Interserve’s expected year-end net debt is to be in the range of £625M to £650M, up from £503M last year.
In its trading statement covering the first nine months of 2018, the contractor revealed that its expected year-end net debt has increased due to further cash outflows on its energy from waste projects and an increase in credit given to firms in certain Middle Eastern markets.
However, the firm also said that it expects “significant operating profit improvement” this year.
The company’s Fit for Growth programme also remains on track to deliver its target of £15M in savings in 2018, it said.
Interserve’s Fit for Growth programme is in its first full year having been launched the end of 2017 as a three-year plan to improve organisational efficiency, improve procurement processes and ensure greater standardisation and simplification across the business.
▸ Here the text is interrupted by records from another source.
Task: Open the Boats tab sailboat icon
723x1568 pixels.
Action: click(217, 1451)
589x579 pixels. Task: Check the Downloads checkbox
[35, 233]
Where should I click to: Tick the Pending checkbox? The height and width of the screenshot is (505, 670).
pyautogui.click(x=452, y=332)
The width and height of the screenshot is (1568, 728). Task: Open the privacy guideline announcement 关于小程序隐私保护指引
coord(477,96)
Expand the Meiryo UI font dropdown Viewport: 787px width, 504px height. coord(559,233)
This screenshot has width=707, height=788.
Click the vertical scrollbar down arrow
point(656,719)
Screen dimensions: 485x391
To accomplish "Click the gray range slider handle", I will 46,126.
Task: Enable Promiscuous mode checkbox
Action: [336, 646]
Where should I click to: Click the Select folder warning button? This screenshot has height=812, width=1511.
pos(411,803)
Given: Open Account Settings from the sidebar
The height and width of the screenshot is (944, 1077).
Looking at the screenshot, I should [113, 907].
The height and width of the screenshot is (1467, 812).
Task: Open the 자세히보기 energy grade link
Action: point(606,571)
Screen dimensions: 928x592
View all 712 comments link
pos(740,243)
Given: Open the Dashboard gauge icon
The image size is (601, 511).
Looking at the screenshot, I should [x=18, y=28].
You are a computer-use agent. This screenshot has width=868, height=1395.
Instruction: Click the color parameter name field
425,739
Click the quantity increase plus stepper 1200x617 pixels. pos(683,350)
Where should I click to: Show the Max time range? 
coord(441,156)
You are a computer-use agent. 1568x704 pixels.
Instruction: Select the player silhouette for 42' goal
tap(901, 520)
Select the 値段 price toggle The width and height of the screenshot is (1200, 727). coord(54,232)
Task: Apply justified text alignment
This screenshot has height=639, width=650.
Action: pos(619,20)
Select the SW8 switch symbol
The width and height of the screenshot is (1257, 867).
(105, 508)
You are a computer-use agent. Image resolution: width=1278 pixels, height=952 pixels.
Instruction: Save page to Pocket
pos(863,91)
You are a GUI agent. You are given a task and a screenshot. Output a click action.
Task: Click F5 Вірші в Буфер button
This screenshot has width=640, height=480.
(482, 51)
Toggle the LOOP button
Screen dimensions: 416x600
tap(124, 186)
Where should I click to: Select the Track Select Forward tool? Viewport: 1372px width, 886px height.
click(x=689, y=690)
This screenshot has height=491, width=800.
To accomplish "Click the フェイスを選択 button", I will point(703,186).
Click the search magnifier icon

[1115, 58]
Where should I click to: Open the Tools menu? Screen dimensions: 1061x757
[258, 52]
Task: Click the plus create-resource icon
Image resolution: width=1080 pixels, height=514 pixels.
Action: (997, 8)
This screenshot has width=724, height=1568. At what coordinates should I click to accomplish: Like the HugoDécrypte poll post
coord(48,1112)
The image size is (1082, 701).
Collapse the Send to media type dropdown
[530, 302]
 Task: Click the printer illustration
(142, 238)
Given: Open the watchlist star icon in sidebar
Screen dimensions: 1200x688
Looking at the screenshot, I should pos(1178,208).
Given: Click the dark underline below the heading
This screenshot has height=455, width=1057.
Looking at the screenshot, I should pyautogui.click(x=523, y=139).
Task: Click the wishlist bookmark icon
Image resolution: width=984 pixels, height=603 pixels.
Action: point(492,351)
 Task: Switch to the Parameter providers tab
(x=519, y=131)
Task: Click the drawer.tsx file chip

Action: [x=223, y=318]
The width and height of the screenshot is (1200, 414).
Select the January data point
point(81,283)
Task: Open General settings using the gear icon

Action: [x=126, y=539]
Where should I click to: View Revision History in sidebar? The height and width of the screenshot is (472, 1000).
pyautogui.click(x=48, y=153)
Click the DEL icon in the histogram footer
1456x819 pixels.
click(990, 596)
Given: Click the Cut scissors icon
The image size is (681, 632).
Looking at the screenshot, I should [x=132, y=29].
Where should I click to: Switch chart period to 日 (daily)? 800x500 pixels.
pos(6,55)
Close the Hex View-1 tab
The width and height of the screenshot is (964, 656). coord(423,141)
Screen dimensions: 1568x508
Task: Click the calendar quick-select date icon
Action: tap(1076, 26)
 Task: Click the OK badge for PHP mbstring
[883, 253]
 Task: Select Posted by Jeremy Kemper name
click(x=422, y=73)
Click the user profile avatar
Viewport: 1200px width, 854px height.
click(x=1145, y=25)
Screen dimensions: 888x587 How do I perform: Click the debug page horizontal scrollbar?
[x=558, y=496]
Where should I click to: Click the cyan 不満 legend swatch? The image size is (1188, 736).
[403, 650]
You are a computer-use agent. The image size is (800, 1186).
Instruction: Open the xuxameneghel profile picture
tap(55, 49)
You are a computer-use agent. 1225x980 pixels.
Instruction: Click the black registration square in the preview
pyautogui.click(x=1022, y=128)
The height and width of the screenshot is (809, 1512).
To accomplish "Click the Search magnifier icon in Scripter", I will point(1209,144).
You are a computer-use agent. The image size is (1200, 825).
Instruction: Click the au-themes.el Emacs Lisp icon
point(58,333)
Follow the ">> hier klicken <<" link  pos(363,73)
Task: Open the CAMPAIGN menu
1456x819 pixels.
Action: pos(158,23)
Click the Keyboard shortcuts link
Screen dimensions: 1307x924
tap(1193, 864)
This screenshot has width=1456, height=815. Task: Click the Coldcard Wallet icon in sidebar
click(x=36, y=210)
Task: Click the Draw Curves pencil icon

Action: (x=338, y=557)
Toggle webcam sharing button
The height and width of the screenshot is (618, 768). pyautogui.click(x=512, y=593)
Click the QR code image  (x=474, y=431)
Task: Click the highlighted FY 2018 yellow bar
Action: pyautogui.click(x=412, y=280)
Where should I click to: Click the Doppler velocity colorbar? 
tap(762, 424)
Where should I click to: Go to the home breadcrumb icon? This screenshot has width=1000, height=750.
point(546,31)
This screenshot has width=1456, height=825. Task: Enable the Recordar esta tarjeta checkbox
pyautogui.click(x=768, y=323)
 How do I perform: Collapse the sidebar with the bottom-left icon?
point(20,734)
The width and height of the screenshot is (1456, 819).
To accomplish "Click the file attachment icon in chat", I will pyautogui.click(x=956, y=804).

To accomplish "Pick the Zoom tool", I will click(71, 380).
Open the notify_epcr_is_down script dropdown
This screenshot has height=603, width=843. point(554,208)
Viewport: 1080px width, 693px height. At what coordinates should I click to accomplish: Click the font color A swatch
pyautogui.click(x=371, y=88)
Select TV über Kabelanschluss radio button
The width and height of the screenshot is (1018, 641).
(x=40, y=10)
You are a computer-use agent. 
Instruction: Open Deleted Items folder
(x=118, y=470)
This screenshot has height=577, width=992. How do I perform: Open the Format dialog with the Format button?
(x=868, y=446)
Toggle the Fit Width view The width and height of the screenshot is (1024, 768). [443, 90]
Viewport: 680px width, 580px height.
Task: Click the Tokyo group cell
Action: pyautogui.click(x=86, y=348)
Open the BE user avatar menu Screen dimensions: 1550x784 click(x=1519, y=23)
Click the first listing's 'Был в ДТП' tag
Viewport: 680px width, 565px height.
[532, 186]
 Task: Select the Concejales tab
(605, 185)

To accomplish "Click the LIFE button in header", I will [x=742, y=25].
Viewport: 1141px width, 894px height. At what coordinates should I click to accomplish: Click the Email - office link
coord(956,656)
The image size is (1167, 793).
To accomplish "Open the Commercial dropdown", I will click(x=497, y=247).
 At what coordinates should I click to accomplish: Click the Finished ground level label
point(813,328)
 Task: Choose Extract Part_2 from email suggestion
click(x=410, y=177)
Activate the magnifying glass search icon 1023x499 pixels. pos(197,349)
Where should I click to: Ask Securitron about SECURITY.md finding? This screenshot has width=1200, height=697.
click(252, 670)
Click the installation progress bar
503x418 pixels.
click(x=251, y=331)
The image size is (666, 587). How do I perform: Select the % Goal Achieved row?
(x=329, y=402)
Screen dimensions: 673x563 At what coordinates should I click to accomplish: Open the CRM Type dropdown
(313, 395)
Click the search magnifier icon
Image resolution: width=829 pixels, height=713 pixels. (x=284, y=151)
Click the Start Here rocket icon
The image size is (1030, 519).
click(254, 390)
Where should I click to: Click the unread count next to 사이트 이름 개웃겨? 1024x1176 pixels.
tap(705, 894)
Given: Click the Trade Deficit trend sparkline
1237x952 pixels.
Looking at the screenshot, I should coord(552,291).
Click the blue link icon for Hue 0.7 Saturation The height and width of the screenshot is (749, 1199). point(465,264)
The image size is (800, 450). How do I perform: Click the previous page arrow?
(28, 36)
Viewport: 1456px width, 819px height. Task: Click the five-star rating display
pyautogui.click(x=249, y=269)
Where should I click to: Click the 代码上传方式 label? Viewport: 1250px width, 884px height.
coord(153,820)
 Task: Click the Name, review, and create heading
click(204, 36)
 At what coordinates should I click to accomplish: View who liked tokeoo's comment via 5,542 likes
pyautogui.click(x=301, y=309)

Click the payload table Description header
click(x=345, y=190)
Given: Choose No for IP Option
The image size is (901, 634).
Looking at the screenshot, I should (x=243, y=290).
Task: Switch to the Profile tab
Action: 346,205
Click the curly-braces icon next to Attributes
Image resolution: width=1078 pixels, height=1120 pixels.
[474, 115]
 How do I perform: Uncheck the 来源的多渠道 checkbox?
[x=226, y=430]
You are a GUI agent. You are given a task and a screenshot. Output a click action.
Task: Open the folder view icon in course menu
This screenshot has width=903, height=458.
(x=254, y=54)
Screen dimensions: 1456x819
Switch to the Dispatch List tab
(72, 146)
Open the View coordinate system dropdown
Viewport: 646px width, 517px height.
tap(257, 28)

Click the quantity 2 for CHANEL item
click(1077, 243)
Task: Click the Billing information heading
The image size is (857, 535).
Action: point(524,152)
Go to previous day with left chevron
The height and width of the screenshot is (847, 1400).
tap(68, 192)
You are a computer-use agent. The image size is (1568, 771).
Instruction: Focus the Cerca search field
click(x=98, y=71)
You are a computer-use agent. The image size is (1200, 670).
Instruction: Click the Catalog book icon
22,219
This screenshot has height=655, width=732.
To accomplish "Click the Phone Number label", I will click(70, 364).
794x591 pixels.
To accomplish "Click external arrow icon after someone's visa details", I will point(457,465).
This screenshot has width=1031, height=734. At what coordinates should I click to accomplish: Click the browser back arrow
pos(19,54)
In its trading statement, Interserve also revealed that revenue from its UK construction division has continued to decline in its third quarter. The division is expected to report a loss in the second half of the financial year.
The UK construction arm of the firm last year made an operating loss of £19M on turnover of £1.1bn.
Interserve’s RMD Kwikform business within its equipment services division is expected to report a percentage decline in full year profits due delays in major infrastructure projects.
A cash inflow in the second half of year resulting from the firm’s energy from waste project is also anticipated following the receipt of certain milestone payments, according to Interserve.
Interserve chief executive officer Debbie White said: “The [Interserve] board remains focused on positioning the group for long-term, sustainable success.
“This means continuing the operational progress we are making to put legacy issues behind us, particularly in closing out and exiting the energy from waste business.
“It also means reducing debt and putting a strong long-term capital structure in place. To this end we will announce a deleveraging plan for the group early in 2019.”
Following the release of its third quarter trading statement, Interserve’s shares fell to 3% to 33p in early trading.
Earlier this month, the share price of Interserve fell to its lowest point in more than 30 years following a claim from waste-to-product manufacturer Renewi which said the firm had missed a deadline on a joint venture on an energy-from-waste plant in Derby.